Now look back at the Old Testament reading and God’s words to Job. What if God, the ground of our being, the I Am That I Am, is not scolding or lecturing Job, but bringing him absolute affirmation and reassurance, a kangaroo pouch to climb into, a Kirsty Allsop view on the world?


What if God’s saying, “I am bigger than your circumstances. I was here at the foundation of the world, before any of this. I can bring hope and magnificence out of Ground Zero. From this present devastation you can absolutely trust me to bring life and hope and a new beginning. Everything is going to be okay. We’ve got this.”

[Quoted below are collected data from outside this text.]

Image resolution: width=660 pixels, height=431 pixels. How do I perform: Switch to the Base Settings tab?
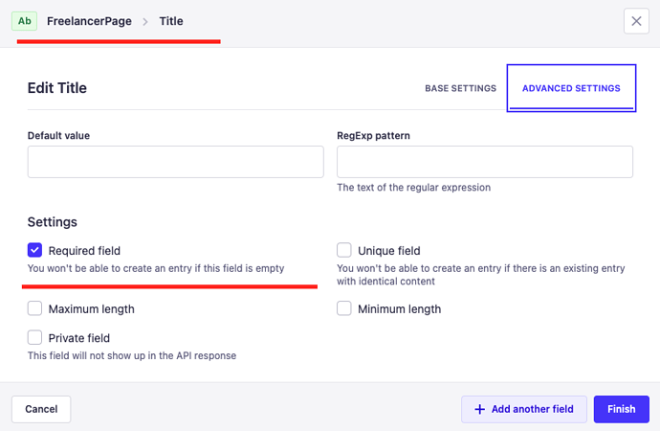[x=460, y=88]
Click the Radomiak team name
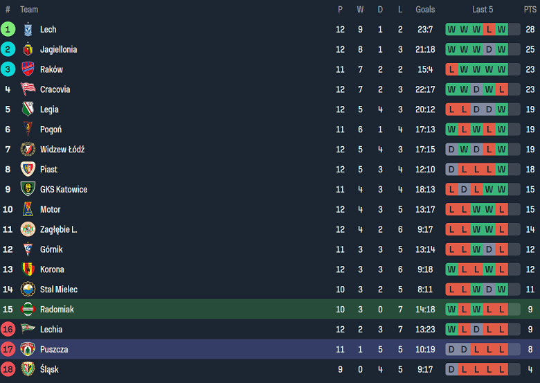540x383 pixels. [57, 310]
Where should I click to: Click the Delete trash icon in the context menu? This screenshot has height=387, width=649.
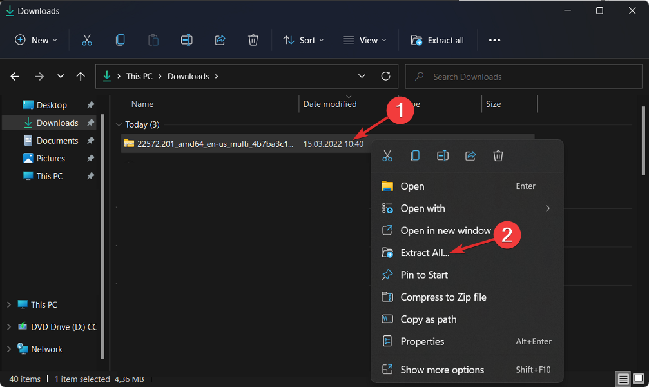click(x=498, y=155)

What the apostles in our epistle were doing, what Jesus in the storm on Galilee was doing, what God is showing Job how to do, is looking from the Noumenon, the determinant reality, at the changing circumstances of life with all its sorrow and disintegration and loss. When the phenomena of life are beyond discouraging, like those in our readings — massive bereavement, punishing sickness, cruel persecution, wild weather — of course we’re going to feel rough, that was true of even Jesus; but if we learn how to look from the Noumenon, the I Am That I Am, the steady determining reality that stands while the world revolves, then we attain mastery.


It’s when we locate ourselves in the I Am That I Am, when we hold the vision and act not by might, not by power, but by the Spirit of God, that we find:

“You raise me up, so I can stand on mountains

You raise me up to walk on stormy seas

And I am strong when I am on your shoulders

You raise me up to more than I can be.”